Background: Disruption of the intestinal homeostasis and tolerance towards the resident microbiota is a major mechanism involved in the development of inflammatory bowel disease. While some bacteria are inducers of disease, others, known as probiotics, are able to reduce inflammation. Because dendritic cells (DCs) play a central role in regulating immune responses and in inducing tolerance, we investigated their role in the anti-inflammatory potential of probiotic lactic acid bacteria.
Methodology/principal findings: Selected LAB strains, while efficiently taken up by DCs in vitro, induced a partial maturation of the cells. Transfer of probiotic-treated DCs conferred protection against 2, 4, 6-trinitrobenzenesulfonic acid (TNBS)-induced colitis.
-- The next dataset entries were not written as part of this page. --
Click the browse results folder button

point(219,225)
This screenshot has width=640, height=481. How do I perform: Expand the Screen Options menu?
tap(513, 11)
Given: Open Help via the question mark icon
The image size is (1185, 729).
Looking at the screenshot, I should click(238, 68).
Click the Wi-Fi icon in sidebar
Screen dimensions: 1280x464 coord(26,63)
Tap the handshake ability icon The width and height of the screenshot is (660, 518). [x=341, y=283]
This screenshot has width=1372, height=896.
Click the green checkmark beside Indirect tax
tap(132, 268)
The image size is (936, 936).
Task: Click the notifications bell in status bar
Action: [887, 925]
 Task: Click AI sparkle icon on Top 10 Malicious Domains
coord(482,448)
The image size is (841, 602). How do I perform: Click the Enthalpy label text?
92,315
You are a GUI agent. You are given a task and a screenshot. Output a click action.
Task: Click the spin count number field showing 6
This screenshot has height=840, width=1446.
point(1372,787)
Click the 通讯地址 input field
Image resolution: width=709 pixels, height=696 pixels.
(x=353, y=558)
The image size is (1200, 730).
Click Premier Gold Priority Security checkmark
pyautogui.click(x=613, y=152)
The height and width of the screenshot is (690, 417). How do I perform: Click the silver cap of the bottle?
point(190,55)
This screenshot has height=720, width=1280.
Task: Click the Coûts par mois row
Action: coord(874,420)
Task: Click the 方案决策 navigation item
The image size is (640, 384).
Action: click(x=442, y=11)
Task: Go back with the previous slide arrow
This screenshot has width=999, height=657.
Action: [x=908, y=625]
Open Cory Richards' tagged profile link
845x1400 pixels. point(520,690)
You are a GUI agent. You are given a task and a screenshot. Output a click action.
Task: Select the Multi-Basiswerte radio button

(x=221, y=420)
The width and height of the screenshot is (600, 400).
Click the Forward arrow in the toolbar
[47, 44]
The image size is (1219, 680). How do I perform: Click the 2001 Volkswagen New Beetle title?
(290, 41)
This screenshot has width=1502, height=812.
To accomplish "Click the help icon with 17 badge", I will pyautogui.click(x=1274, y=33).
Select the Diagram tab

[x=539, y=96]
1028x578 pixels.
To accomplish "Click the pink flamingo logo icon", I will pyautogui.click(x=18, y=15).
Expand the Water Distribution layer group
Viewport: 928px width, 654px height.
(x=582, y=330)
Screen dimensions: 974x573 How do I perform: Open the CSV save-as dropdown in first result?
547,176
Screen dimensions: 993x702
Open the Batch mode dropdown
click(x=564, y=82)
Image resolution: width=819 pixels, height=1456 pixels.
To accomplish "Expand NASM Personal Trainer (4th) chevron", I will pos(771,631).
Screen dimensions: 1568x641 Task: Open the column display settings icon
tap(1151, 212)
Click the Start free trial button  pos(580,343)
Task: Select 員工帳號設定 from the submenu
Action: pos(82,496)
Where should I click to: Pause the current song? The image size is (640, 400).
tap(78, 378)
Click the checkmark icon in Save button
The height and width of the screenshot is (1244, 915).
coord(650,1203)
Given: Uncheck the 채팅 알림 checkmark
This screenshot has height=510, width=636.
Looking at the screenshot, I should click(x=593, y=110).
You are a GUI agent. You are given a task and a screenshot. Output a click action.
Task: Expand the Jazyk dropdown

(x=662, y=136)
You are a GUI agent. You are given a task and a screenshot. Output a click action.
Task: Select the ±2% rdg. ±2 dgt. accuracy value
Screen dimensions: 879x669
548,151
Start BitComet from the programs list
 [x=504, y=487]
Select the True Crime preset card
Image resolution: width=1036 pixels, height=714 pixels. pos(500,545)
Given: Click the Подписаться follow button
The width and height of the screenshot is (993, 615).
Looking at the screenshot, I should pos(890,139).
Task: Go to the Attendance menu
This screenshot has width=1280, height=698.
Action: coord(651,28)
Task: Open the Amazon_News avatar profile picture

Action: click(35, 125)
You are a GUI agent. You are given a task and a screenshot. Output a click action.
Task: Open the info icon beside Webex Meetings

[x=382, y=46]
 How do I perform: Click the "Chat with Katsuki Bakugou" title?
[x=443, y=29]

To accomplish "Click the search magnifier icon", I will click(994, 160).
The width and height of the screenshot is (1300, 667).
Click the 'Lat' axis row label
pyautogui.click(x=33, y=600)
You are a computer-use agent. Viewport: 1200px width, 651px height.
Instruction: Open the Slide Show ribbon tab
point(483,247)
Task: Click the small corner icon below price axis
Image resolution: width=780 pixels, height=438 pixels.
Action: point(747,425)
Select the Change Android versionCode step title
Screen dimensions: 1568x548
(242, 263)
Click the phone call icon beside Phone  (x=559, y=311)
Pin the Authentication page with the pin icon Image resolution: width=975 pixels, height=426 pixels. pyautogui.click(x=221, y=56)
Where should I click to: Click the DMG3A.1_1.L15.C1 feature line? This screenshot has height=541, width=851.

Protection was associated with a reduction of inflammatory scores and colonic expression of pro-inflammatory genes, while a high local expression of the immunoregulatory enzyme indolamine 2, 3 dioxgenase (IDO) was observed. The preventive effect of probiotic-pulsed DCs required not only MyD88-, TLR2- and NOD2-dependent signaling but also the induction of CD4+ CD25+ regulatory cells in an IL-10-independent pathway.
Conclusions/significance: Altogether, these results suggest that selected probiotics can stimulate DC regulatory functions by targeting specific pattern-recognition receptors and pathways. The results not only emphasize the role of DCs in probiotic immune interactions, but indicate a possible role in immune-intervention therapy for IBD.